Zoetis Inc. Quarterly Report for Q3 Ended Sep 30, 2018

Nov 1, 2018

Zoetis Inc. reported strong financial results for the nine months ended September 30, 2018, with total revenue increasing by 11% to $4,261 million compared to the same period in the prior year. This growth was driven by a combination of price increases (2%), increased volume from in-line products (4%), new product introductions (2%), and the significant acquisition of Abaxis, which contributed 1% to revenue. The company also benefited from favorable foreign exchange movements, which added 2% to reported revenue growth. Net income attributable to Zoetis Inc. saw a substantial increase of 38% year-over-year, reaching $1,083 million. This was aided by a significant decrease in the effective tax rate, largely due to the Tax Cuts and Jobs Act of 2017, which reduced the U.S. federal corporate tax rate. The company also experienced increased operating expenses, including higher R&D spending and integration costs related to the Abaxis acquisition. Despite these increases, the overall profitability metrics demonstrate robust performance, highlighting Zoetis's continued market leadership and successful integration of strategic acquisitions.

Zoetis Inc.

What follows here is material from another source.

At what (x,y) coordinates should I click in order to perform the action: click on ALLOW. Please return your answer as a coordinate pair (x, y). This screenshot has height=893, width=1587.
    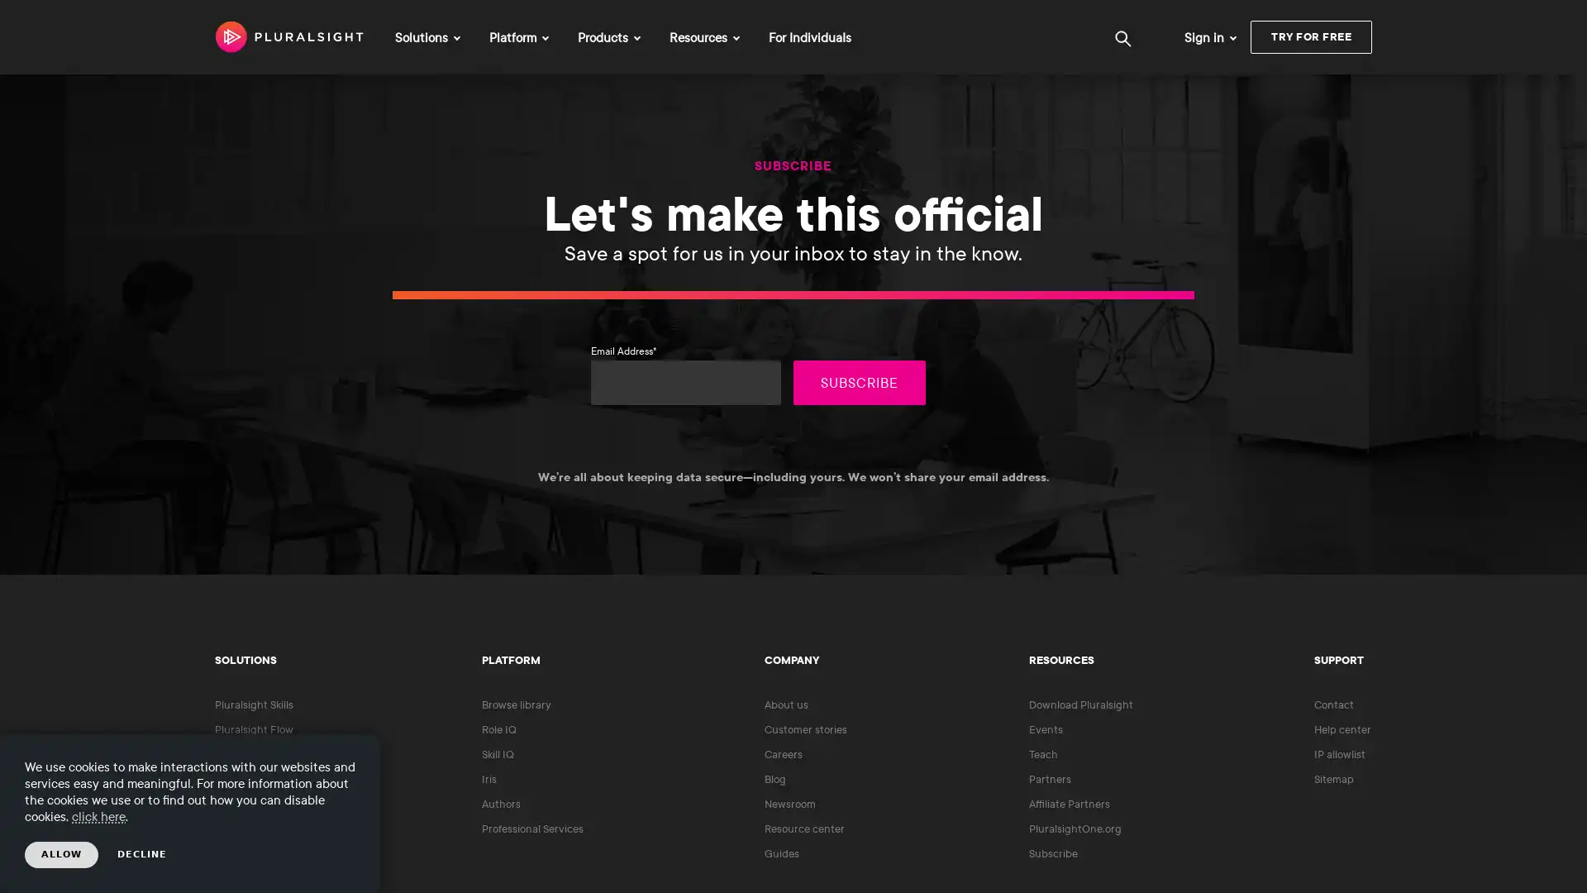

Quarterly Report for Q2 Ended Jun 30, 2018

Aug 2, 2018

Zoetis Inc. reported strong financial performance for the second quarter and the first half of 2018, demonstrating robust revenue growth and improved profitability. Total revenue increased by 12% in the second quarter and 11% for the first half of the year, driven by solid volume increases in both in-line and new products, particularly in the companion animal segment. The company also benefited from favorable foreign exchange movements, contributing to the reported growth. Profitability saw a significant boost, with net income attributable to Zoetis Inc. rising 55% for the quarter and 52% for the half-year. This was driven by higher revenues, improved cost of sales as a percentage of revenue due to manufacturing efficiencies and favorable foreign exchange, and a substantially lower effective tax rate resulting from the Tax Cuts and Jobs Act of 2017. Key operational drivers included strong performance in the companion animal segment, particularly in dermatology products and new offerings like Simparica®, across both U.S. and international markets. The international segment showed impressive growth, with a 15% revenue increase in the quarter and 16% for the half-year, fueled by both companion and livestock product sales. The company's effective tax rate dropped significantly due to the lower U.S. federal corporate tax rate and a beneficial tax adjustment, contributing to the substantial net income growth. Zoetis continues to invest in research and development, with R&D expenses increasing by 19% for the quarter, supporting future innovation.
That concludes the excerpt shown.